Post Installation Activities
As recommended by the High-Rely eSATA documentation, it is a good idea to configure the individual drives for quick removal. One way is to start from the Windows Disk Management interface. You right click on the grey area assigned to each disk and select properties, choose the "Policies" tab and pick the "Optimize for Quick Removal" option. The idea of this little exercise is simple. The system caches data and regularly writes it into the storage device. Disc caching can damage data if the removable storage device is pulled out before the data gets completely written to the disk drive. By configuring the drive for "Quick Removal", you bypass the caching function and instead write to disk without having a wait time. This way, data goes directly to the disk and pulling out the removable drive is less likely to mess up your data.
In my case, the options in the Policy tab for each disk drive were grayed out so they were not configurable. Certain disk drivers automatically deal with disk caching for you, disabling caching even for the local administrator. Other drivers prohibit disabling of caching, as in my case. As you can see in the image below, the option "Optimize for Performance" (enable caching) is the selected option under Policies and it can't be changed.
Not all drivers support disabling write caching.

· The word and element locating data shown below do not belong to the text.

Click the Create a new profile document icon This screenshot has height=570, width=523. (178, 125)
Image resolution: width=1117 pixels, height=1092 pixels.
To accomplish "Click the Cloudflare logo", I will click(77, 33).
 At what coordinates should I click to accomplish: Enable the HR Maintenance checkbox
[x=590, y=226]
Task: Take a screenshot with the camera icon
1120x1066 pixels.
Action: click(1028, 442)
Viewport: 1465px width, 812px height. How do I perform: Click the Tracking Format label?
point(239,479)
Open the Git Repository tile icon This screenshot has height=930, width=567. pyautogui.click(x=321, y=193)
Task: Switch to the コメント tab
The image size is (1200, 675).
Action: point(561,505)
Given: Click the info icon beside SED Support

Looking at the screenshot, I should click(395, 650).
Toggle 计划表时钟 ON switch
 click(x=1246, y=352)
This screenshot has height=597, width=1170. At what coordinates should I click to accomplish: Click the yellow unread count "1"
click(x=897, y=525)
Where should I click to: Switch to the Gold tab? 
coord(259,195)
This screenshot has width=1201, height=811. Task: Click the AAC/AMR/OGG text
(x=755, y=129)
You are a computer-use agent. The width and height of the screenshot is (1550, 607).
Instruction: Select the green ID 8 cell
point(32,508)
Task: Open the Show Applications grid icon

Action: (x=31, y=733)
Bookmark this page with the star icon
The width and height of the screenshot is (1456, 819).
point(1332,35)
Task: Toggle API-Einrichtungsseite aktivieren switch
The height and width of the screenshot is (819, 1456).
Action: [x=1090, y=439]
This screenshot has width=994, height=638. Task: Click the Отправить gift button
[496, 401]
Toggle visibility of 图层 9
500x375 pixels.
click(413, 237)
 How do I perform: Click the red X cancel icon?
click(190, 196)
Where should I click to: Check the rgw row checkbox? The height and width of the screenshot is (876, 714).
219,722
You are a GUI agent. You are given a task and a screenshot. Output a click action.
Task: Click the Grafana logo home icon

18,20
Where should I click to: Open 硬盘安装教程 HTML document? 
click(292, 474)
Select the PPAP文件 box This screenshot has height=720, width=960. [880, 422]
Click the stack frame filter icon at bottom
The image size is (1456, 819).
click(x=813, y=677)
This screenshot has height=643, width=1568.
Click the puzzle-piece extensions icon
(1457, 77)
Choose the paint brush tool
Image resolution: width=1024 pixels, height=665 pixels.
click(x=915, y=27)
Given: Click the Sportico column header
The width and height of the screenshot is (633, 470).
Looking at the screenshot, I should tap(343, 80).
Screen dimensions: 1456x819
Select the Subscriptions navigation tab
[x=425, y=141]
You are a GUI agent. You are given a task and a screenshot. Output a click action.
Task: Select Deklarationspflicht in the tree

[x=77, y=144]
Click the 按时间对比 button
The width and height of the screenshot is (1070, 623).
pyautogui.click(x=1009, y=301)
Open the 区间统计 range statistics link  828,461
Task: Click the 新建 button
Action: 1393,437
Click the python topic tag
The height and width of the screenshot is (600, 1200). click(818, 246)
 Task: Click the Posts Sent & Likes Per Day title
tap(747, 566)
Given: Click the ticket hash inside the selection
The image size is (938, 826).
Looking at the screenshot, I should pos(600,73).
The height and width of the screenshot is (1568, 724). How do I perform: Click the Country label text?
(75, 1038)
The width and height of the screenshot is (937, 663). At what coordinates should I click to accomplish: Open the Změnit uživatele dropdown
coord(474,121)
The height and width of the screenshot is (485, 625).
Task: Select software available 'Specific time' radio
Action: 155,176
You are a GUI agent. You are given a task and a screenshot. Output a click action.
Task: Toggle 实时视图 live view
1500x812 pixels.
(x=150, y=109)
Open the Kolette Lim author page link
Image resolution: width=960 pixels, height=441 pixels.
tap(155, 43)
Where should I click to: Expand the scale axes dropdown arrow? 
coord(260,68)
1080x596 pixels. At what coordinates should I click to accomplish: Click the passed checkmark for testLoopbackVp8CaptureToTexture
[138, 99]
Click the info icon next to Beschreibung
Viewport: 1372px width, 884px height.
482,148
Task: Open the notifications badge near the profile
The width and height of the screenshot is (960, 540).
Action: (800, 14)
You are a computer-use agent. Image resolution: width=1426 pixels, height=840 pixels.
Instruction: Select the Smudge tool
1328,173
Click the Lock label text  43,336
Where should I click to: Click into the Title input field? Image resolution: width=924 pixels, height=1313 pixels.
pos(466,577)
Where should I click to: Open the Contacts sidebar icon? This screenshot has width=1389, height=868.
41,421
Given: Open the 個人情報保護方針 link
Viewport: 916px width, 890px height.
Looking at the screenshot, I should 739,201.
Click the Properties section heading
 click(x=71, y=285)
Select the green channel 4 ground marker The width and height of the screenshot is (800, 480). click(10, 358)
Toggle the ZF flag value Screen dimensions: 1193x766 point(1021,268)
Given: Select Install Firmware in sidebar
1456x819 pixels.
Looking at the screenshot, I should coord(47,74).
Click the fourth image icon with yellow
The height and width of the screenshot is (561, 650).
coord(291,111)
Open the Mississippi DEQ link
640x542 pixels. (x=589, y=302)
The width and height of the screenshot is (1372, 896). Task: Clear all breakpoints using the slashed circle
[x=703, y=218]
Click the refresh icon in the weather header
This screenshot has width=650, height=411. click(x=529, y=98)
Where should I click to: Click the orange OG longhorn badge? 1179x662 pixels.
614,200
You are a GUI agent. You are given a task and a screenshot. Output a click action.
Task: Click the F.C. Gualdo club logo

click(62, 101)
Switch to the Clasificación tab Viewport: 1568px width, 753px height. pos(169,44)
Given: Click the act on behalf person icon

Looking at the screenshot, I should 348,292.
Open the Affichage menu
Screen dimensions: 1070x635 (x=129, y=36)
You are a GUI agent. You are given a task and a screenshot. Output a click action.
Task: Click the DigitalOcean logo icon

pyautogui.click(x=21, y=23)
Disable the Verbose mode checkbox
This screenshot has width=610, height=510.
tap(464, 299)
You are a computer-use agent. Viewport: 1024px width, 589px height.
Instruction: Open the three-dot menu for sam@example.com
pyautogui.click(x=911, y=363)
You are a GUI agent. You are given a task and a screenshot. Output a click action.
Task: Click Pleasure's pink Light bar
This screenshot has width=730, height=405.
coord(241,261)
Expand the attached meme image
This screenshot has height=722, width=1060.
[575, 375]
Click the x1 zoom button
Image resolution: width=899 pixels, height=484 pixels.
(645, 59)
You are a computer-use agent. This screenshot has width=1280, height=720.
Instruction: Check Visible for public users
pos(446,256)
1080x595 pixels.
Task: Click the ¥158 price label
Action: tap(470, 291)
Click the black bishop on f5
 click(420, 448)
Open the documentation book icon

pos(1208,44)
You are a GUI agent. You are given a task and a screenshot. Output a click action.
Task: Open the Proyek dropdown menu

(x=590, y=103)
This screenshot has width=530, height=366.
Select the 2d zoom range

The second tip in the High-Rely manual is to disable indexing of the eSATA drives. Simple enough, why use indexing on a drive that will just be used for creating a single disk backup? There wouldn't be that many files on the drive to index. In our case, the Windows 2003 Backup Utility only creates a single backup file on the drive. Just right-click on the right side of each disk drive object, choose properties and deselect "Allow Indexing Service to index this disk for fast file searching". This way you can also avoid the occasional disk locking problem that may keep you from removing disk drives that appear to be busy.
One of the benefits of disabling indexing on your external disk drives is to avoid unnecessary activity on the drive.